I am not that far right. There are a few things I am not happy with about the republican party, and I voiced that to them. It could be discussed more openly here, but that would be giving you an inch, and you would make a mile of it. You polarize people MT and no I am not as radical as you, no one on here is nearly as radical as you. Civilized people can debate without anger, your smart a$$ attitude angers people. What could be enjoyable, entertaining, and education is turned to stress. I can learn from some people, but I have no trust in your word so learn nothing.


----------



## Gohon

Militant_Tiger said:


> Did you not take any foreign history classes? Out of the major wars France is actually had 17 wins and 9 losses. Now if you are going to ignore basic facts by saying completely ignorant stuff like France has never won a war I'm not going to debate anything with you.


Just as well because actually there were 35 wars the French have been involved in through out history. In any event I wasn't talking about their religious and civil wars. So much for your basic facts..........



> Didn't figure FOX would let you know about that...


Gee .... does this mean I can make up a childish tag line now. I think not.........



> You do realized that we gave both Iran and Iraq weaponry during their war in hopes that they would knock each other down to the point where they wouldn't be a threat, right?


Good Lord .............. what does that have to do with UN violations or WMD's. Your getting desperate now and besides as far as I know we gave Iran nothing. IIRC we supplied Iraq with weapons because we considered him the lesser of two evils. BTW, the President has declared after 40 years of use that was a policy the US would no longer employ with any countries at war.


----------



## the_rookie

hey everbody im back how is everyone hows my fav republican plainsman anywho about the 22nd ammendment the problem is it was always a good idea and without id hate to say but MT's right it would result in a monarchy but all we gotta do is find another good republican to run the country maybe you should run plainsman and the problem is pretty much everybody here is basibly in the middle just over on the right or just over on the left except for MT who is still extremely left but me im just about in the middle and im republican and what MT fails to realize is some of us republicans agree with SOME things the democrats are for so im back and be ready to get hammered MT cause im on fire


----------



## Militant_Tiger

> Just as well because actually there were 35 wars the French have been involved in through out history. In any event I wasn't talking about their religious and civil wars. So much for your basic facts..........
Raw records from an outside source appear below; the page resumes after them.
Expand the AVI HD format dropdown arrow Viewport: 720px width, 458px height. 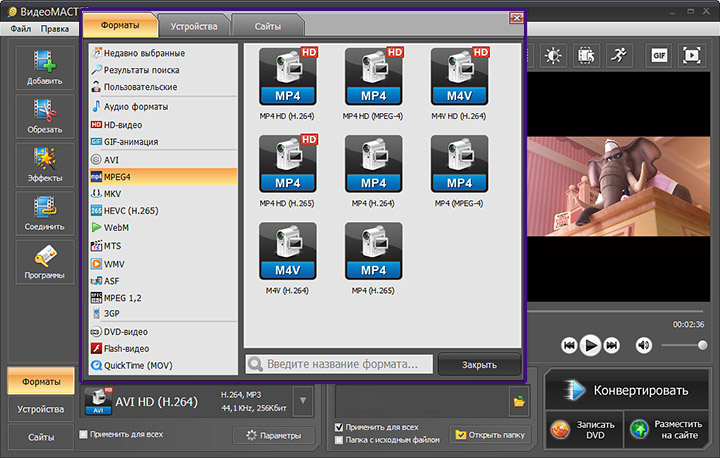tap(303, 401)
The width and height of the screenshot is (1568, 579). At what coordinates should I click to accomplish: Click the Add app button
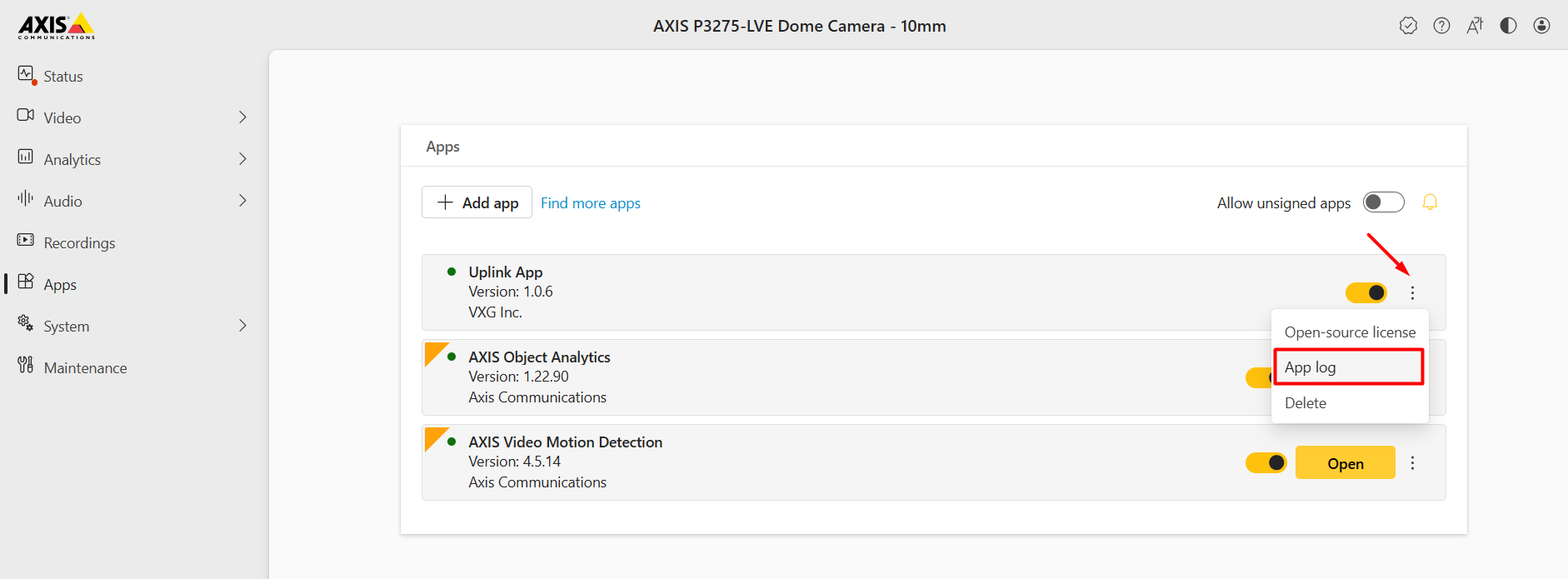point(477,202)
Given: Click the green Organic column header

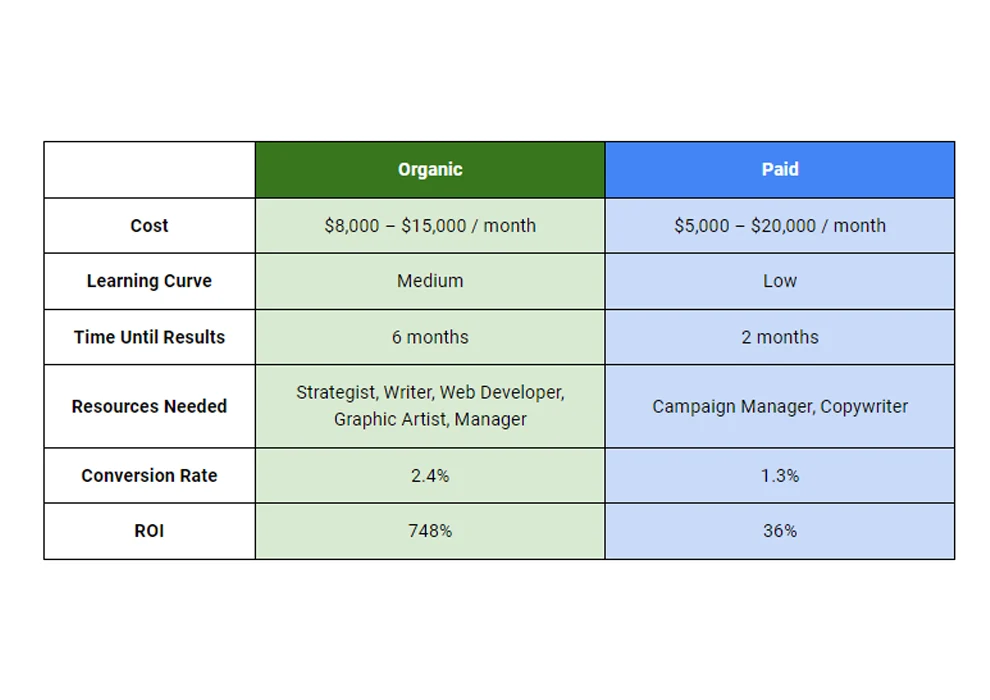Looking at the screenshot, I should 430,170.
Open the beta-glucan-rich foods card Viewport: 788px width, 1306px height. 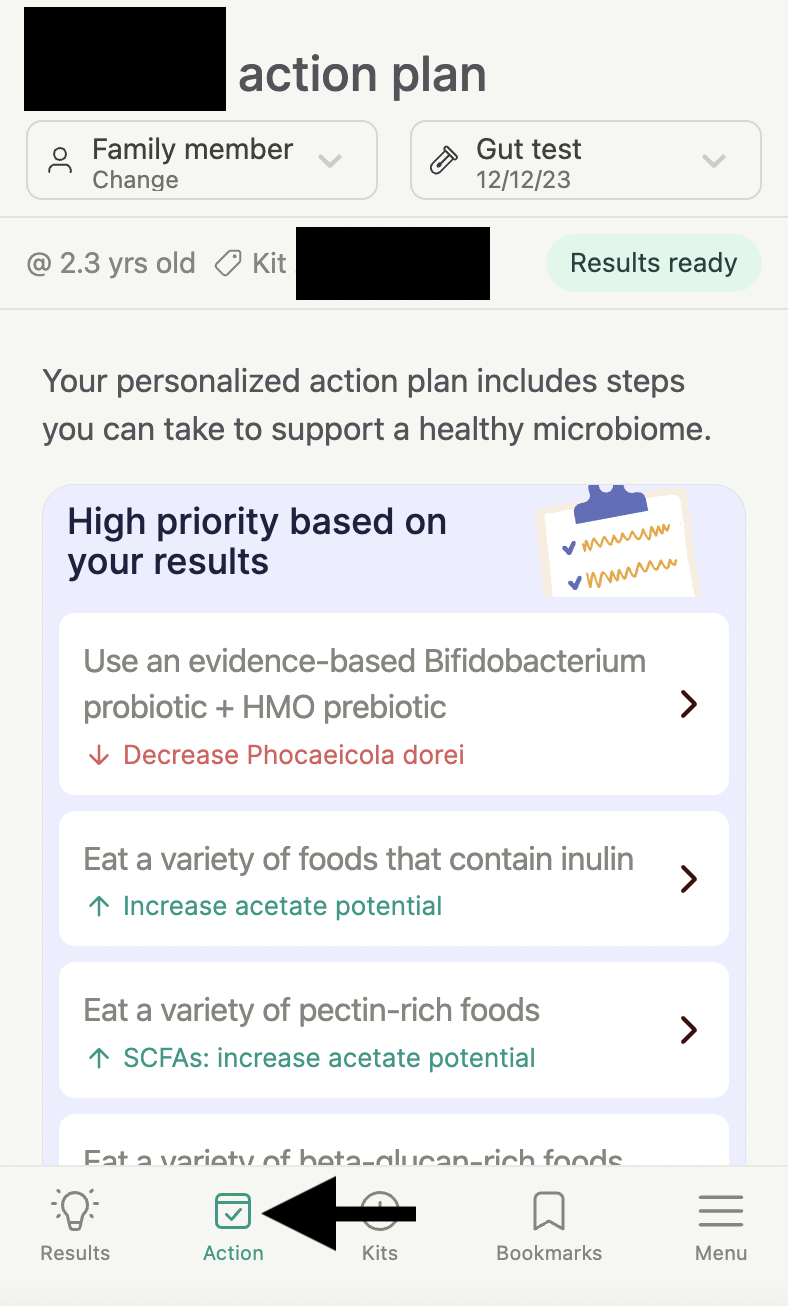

How exactly does one win a civil war? Gohon it seems that you refuse to lose an argument, you just leave things vague or leave yourself an out so you don't have to eat crow. Heres an idea, how about getting some actual information so you don't to eat the crow in the first place.
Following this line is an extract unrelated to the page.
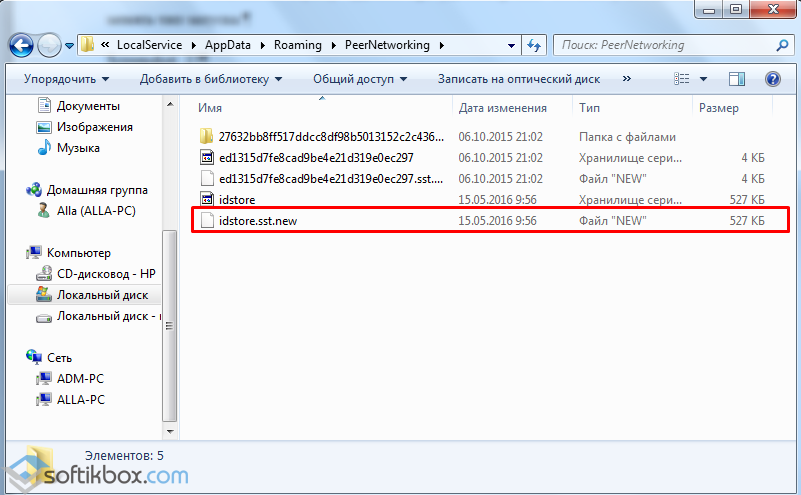This screenshot has width=801, height=495.
Task: Open the Упорядочить dropdown menu
Action: point(66,79)
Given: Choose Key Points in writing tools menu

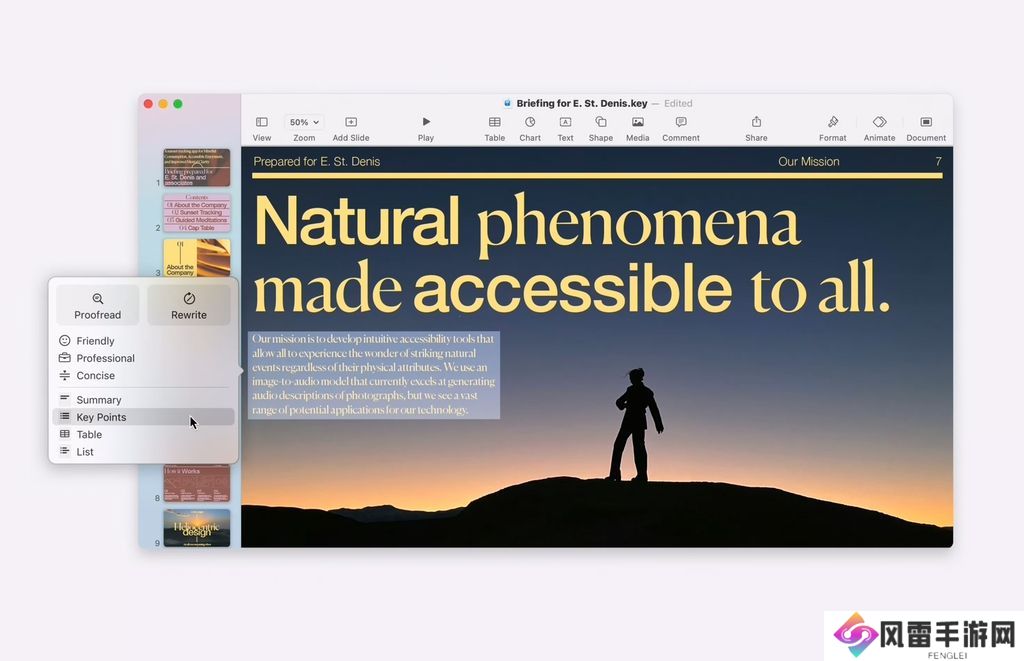Looking at the screenshot, I should pos(101,417).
> be ready to get hammered MT cause im on fire


Bring it.


----------



## Gohon

Militant_Tiger said:


> How exactly does one win a civil war? Gohon it seems that you refuse to lose an argument, you just leave things vague or leave yourself an out so you don't have to eat crow. Heres an idea, how about getting some actual information so you don't to eat the crow in the first place.


There is no argument despite your attempt to have one. I was attempting a debate, something you still haven't been able to grasp the meaning of. Why does someone have to eat crow? What is it with you that you think there has to be a clear winner or loser. Don't throw out your usual crap about clear information or facts as you have failed to present any so far on any subject. Your comment "How exactly does one win a civil war" is just plain stupid and shows your desire to spin instead of answering something. What you didn't like is your comment that France was involved in 17 wars which was wrong and you didn't like me pointing that out. When you decide what you want to be when you grow up let me know............. until then I'll just keep you listed in the troll group where you rightfully belong. Now go ahead and come on back with some of your expected dribble then go play in your sandbox.


----------



## Militant_Tiger

> There is no argument despite your attempt to have one. I was attempting a debate, something you still haven't been able to grasp the meaning of. Why does someone have to eat crow? What is it with you that you think there has to be a clear winner or loser. Don't throw out your usual crap about clear information or facts as you have failed to present any so far on any subject. Your comment "How exactly does one win a civil war" is just plain stupid and shows your desire to spin instead of answering something. What you didn't like is your comment that France was involved in 17 wars which was wrong and you didn't like me pointing that out. When you decide what you want to be when you grow up let me know............. until then I'll just keep you listed in the troll group where you rightfully belong. Now go ahead and come on back with some of your expected dribble then go play in your sandbox.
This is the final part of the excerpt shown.